> [Records supplied]:

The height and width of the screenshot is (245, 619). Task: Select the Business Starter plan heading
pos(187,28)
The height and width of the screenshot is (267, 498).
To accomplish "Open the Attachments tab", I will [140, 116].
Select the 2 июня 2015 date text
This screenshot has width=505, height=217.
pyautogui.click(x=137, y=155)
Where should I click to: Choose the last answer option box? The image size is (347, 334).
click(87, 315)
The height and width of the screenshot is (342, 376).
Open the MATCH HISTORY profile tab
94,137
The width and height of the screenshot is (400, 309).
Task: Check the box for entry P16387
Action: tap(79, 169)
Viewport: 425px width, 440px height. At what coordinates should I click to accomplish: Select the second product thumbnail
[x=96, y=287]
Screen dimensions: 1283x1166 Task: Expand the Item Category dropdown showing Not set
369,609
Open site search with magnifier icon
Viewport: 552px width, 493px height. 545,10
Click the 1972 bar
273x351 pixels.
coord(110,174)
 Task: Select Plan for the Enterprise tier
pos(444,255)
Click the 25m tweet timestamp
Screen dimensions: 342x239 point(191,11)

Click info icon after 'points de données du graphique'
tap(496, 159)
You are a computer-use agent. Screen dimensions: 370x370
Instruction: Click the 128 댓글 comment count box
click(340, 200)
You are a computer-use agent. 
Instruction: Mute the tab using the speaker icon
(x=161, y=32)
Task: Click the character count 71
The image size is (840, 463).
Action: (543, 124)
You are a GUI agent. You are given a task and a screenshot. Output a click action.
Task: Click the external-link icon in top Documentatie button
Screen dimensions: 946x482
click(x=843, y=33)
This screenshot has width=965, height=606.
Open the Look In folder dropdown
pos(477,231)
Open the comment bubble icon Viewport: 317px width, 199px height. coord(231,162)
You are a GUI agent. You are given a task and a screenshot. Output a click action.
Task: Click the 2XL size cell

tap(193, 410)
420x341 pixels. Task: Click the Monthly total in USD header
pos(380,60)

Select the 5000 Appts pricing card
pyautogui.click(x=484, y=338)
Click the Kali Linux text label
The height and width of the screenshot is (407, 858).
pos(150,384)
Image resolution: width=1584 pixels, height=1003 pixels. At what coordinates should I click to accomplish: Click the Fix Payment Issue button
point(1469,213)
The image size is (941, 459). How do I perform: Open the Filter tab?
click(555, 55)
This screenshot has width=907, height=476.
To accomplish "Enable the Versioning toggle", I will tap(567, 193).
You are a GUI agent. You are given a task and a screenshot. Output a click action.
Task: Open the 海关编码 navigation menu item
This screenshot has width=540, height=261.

> [Work request]: Set down all the data exactly as given.

> [Exercise solution]:
The height and width of the screenshot is (245, 619). Task: Select the Business Starter plan heading
pos(187,28)
The height and width of the screenshot is (267, 498).
To accomplish "Open the Attachments tab", I will [140, 116].
Select the 2 июня 2015 date text
This screenshot has width=505, height=217.
pyautogui.click(x=137, y=155)
Where should I click to: Choose the last answer option box? The image size is (347, 334).
click(87, 315)
The height and width of the screenshot is (342, 376).
Open the MATCH HISTORY profile tab
94,137
The width and height of the screenshot is (400, 309).
Task: Check the box for entry P16387
Action: tap(79, 169)
Viewport: 425px width, 440px height. At what coordinates should I click to accomplish: Select the second product thumbnail
[x=96, y=287]
Screen dimensions: 1283x1166 Task: Expand the Item Category dropdown showing Not set
369,609
Open site search with magnifier icon
Viewport: 552px width, 493px height. 545,10
Click the 1972 bar
273x351 pixels.
coord(110,174)
 Task: Select Plan for the Enterprise tier
pos(444,255)
Click the 25m tweet timestamp
Screen dimensions: 342x239 point(191,11)

Click info icon after 'points de données du graphique'
tap(496, 159)
You are a computer-use agent. Screen dimensions: 370x370
Instruction: Click the 128 댓글 comment count box
click(340, 200)
You are a computer-use agent. 
Instruction: Mute the tab using the speaker icon
(x=161, y=32)
Task: Click the character count 71
The image size is (840, 463).
Action: (543, 124)
You are a GUI agent. You are given a task and a screenshot. Output a click action.
Task: Click the external-link icon in top Documentatie button
Screen dimensions: 946x482
click(x=843, y=33)
This screenshot has width=965, height=606.
Open the Look In folder dropdown
pos(477,231)
Open the comment bubble icon Viewport: 317px width, 199px height. coord(231,162)
You are a GUI agent. You are given a task and a screenshot. Output a click action.
Task: Click the 2XL size cell

tap(193, 410)
420x341 pixels. Task: Click the Monthly total in USD header
pos(380,60)

Select the 5000 Appts pricing card
pyautogui.click(x=484, y=338)
Click the Kali Linux text label
The height and width of the screenshot is (407, 858).
pos(150,384)
Image resolution: width=1584 pixels, height=1003 pixels. At what coordinates should I click to accomplish: Click the Fix Payment Issue button
point(1469,213)
The image size is (941, 459). How do I perform: Open the Filter tab?
click(555, 55)
This screenshot has width=907, height=476.
To accomplish "Enable the Versioning toggle", I will tap(567, 193).
You are a GUI agent. You are given a task and a screenshot. Output a click action.
Task: Open the 海关编码 navigation menu item
This screenshot has width=540, height=261.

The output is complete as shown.